Trecho do documento –
=====
Por: Paulo Ricardo Zargolin
Desde crianças, é-nos comum disseminar a magia do Natal ensinada por alguns adultos, sejam familiares, professores ou quem for. Depois, enquanto adultos, passamos uma noite única a cada ano, buscando resgatar aquele sonho infantil que se perde entre o nascimento de Jesus e os presentes “trazidos pelo bom velhinho”.
Num Brasil, explorado por Portugal há bem pouco tempo, as comemorações natalinas foram aprendidas e impressas por conta da ideologia cristã difundida pela Companhia de Jesus que catequizou nossos índios, numa forma de dominação, impondo sua hegemonia cultural, inclusive, pela língua com a qual nos expressamos hoje.
Assim, desde que o mundo é mundo e nós nos entendemos por gente, tradições culturais são transmitidas de geração em geração, renovando e inovando, a cada ano, as formas de nos relacionarmos uns com os outros. De tal modo, não nos importa o que era antes, não nos importam as tradições, mas o que fazemos e o que faremos com elas hoje.
Para cristãos ou pagãos, vinte e cinco de dezembro tem seus significados intrínsecos e, que, portanto, podem ser expressos de muitas maneiras. Seja por conta da lembrança de Jesus, como o menino enviado por Deus para a remissão dos pecados, ou por qualquer simpatia ideológica presente em qualquer tempo, é, sobretudo, tempo de valorizar os laços familiares, amar o próximo como a si mesmo, etc. Mas também é tempo de lembrar que tudo isso pode e deveria ser feito ao longo do ano todo, todos os anos.
=====
Atividades –
(A) Responda com base no texto sobre o Natal:
(i) Segundo o texto sobre o Natal, quem ensina às crianças a magia do Natal?
(ii) Que instituição difundiu a ideologia cristã que catequizou os índios no Brasil?
(iii) Que data tem significados intrínsecos para cristãos ou pagãos?
(B) Explique, em uma a três frases, por que as comemorações natalinas foram aprendidas no Brasil, segundo o texto sobre o Natal.
(C) Reproduza fielmente o trecho do texto sobre o Natal que vai de "Num Brasil, explorado" até "com elas hoje.".
Os registros não são necessários para realizar as atividades.
=====
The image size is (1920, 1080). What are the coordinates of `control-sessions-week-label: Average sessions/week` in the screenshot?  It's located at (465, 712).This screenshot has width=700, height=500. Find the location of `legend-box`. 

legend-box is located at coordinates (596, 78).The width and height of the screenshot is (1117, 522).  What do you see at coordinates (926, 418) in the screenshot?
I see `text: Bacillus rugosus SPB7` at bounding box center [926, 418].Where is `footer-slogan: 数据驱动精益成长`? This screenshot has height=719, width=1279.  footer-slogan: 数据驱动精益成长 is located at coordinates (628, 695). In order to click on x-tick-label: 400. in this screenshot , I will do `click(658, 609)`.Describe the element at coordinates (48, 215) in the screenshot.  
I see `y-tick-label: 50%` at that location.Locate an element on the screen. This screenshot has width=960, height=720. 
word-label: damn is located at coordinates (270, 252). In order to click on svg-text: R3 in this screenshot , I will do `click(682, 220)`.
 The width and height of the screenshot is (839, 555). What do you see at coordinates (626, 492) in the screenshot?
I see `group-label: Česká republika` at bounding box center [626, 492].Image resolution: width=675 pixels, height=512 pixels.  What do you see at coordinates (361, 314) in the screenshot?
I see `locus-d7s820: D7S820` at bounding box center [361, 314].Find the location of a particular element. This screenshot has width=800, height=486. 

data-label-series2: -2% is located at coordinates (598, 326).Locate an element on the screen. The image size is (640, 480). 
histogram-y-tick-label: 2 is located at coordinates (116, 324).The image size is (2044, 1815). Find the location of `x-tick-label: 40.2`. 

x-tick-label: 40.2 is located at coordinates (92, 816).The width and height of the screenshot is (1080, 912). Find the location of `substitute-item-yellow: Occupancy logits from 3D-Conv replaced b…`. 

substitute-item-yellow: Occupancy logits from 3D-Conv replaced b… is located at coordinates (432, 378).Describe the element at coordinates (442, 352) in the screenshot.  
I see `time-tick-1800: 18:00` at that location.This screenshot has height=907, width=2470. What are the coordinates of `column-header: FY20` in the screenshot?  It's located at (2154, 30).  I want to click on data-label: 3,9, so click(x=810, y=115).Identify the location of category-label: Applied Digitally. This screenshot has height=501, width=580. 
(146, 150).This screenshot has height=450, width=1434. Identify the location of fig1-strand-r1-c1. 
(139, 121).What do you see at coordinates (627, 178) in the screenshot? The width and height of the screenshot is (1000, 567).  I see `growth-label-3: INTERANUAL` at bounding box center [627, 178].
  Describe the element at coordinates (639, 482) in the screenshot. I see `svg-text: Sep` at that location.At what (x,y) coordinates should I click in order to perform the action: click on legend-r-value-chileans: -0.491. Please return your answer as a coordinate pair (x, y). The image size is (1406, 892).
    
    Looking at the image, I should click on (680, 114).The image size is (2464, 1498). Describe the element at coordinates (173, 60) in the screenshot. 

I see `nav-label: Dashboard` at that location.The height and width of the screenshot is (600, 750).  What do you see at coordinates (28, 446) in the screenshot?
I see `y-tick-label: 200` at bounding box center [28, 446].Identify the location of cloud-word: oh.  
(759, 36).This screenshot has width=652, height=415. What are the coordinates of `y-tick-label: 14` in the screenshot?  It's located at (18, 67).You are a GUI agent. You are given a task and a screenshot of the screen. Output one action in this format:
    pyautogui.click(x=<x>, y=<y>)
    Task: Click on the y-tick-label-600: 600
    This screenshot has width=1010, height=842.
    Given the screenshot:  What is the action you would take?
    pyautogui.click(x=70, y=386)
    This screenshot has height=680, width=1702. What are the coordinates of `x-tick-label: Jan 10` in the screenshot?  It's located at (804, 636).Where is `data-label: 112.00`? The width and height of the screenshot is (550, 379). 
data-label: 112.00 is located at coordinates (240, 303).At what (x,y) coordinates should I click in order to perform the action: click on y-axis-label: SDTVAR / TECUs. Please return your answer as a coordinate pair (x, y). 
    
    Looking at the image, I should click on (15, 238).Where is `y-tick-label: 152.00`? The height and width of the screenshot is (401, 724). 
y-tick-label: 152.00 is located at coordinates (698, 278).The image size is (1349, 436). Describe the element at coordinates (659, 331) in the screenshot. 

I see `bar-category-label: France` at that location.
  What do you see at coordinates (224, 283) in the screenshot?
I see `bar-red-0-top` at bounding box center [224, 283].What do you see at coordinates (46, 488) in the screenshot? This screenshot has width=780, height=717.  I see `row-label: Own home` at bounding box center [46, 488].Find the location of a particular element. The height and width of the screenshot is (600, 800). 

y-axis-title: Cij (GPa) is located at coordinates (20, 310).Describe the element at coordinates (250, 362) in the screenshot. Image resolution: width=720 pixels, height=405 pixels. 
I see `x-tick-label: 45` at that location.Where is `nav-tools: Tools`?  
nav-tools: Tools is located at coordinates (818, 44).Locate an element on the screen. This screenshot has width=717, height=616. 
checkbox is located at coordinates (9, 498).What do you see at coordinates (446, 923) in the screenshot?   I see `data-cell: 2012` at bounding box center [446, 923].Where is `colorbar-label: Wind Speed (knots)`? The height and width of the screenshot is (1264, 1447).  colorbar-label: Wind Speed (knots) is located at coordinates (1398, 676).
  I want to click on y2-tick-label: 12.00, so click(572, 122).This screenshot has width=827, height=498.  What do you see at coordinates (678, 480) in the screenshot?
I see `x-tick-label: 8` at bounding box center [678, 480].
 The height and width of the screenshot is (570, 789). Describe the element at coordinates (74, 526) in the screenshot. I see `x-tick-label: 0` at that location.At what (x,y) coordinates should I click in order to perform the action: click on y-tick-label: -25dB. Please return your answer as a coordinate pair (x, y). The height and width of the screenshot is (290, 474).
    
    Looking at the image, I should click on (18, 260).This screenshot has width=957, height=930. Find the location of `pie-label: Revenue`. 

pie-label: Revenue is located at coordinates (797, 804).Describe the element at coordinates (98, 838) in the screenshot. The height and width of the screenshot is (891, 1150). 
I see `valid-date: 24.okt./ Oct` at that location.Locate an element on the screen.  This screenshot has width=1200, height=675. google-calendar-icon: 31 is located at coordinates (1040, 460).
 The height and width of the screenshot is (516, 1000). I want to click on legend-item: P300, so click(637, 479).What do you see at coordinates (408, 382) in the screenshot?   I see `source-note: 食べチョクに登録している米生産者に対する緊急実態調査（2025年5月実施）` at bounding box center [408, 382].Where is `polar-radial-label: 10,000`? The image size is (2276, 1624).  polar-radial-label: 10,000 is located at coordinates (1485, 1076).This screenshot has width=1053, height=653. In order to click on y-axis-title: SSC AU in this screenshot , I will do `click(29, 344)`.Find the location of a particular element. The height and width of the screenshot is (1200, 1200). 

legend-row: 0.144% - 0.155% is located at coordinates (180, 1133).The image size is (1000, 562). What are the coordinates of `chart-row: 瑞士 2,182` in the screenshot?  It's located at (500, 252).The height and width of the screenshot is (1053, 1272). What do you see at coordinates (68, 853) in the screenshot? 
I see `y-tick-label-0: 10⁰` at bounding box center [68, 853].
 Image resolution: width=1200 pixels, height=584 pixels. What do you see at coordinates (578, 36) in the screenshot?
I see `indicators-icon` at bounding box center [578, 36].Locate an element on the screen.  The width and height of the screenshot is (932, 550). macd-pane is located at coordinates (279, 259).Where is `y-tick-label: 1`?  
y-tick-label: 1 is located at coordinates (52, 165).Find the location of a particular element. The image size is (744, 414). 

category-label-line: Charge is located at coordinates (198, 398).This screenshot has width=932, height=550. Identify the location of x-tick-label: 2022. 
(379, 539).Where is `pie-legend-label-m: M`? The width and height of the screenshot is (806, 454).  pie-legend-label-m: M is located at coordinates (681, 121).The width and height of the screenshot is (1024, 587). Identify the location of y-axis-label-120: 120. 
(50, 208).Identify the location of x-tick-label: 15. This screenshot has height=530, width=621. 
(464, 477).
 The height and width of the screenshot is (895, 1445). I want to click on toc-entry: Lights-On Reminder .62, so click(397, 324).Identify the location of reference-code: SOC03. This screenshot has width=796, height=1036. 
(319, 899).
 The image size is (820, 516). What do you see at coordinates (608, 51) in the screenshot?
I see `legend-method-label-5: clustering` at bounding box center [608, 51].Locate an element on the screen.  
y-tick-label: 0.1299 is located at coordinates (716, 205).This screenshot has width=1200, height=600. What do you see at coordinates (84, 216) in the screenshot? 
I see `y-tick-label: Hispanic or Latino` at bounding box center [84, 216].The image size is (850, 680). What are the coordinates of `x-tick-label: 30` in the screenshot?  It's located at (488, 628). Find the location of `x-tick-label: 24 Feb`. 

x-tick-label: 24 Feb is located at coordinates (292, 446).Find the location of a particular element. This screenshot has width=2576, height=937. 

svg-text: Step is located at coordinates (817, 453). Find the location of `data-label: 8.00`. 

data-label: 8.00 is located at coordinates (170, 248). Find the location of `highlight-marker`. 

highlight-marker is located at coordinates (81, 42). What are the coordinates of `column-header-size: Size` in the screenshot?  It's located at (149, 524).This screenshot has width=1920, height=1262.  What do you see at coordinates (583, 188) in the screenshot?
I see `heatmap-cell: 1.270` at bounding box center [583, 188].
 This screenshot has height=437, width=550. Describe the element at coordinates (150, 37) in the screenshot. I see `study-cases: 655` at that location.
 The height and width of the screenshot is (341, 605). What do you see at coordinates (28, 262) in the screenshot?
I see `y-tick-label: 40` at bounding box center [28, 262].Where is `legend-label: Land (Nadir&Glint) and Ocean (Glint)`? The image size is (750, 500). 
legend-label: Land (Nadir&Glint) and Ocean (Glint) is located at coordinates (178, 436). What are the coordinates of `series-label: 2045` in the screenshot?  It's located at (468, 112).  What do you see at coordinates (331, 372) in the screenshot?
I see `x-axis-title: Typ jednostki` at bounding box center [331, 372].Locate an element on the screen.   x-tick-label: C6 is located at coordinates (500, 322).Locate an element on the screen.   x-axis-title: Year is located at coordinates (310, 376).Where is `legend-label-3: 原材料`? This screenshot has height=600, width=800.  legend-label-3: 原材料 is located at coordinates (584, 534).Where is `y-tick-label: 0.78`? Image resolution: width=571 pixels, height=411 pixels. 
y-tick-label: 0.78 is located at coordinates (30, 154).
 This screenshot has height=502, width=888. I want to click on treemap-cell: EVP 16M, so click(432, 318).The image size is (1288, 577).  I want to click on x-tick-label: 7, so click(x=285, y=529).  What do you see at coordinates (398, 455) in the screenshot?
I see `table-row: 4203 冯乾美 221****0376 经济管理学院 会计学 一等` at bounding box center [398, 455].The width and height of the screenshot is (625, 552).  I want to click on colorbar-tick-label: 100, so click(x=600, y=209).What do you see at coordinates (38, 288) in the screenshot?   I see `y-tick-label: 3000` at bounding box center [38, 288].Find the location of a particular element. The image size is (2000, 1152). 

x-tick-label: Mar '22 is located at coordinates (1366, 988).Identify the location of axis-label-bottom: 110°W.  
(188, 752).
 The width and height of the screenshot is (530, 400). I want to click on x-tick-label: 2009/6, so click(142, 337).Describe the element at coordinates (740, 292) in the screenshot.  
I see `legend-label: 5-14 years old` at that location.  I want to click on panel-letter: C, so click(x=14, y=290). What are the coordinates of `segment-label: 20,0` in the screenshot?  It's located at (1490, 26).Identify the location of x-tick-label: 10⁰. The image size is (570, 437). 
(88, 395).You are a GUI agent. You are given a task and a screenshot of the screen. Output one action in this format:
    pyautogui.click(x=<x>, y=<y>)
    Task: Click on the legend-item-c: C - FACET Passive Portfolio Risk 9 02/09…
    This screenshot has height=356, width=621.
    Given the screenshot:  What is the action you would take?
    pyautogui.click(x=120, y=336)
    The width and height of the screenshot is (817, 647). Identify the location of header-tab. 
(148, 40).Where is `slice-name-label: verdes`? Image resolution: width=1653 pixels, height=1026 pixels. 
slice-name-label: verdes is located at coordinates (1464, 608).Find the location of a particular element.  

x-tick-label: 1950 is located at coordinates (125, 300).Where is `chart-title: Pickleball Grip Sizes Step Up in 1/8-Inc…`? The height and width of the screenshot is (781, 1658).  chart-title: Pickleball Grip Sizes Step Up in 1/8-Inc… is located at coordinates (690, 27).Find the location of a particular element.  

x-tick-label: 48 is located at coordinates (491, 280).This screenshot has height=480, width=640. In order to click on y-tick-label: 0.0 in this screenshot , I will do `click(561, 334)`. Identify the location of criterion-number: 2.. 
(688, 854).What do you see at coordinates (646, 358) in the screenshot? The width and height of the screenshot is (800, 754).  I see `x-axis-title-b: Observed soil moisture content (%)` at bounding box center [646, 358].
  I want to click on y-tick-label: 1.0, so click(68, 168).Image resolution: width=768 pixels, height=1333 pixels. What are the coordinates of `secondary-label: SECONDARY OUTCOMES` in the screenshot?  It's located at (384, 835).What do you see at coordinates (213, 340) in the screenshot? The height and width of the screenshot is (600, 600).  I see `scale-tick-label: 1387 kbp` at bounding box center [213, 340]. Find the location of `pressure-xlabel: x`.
=====
Respostas por item –
(A)
(i) Alguns adultos, sejam familiares, professores ou quem for.
(ii) A Companhia de Jesus.
(iii) Vinte e cinco de dezembro.

(B) As comemorações natalinas foram aprendidas e impressas no Brasil por conta da ideologia cristã difundida pela Companhia de Jesus, que catequizou os índios numa forma de dominação. Essa hegemonia cultural foi imposta inclusive pela língua com a qual nos expressamos hoje.

(C)
Num Brasil, explorado por Portugal há bem pouco tempo, as comemorações natalinas foram aprendidas e impressas por conta da ideologia cristã difundida pela Companhia de Jesus que catequizou nossos índios, numa forma de dominação, impondo sua hegemonia cultural, inclusive, pela língua com a qual nos expressamos hoje.
Assim, desde que o mundo é mundo e nós nos entendemos por gente, tradições culturais são transmitidas de geração em geração, renovando e inovando, a cada ano, as formas de nos relacionarmos uns com os outros. De tal modo, não nos importa o que era antes, não nos importam as tradições, mas o que fazemos e o que faremos com elas hoje.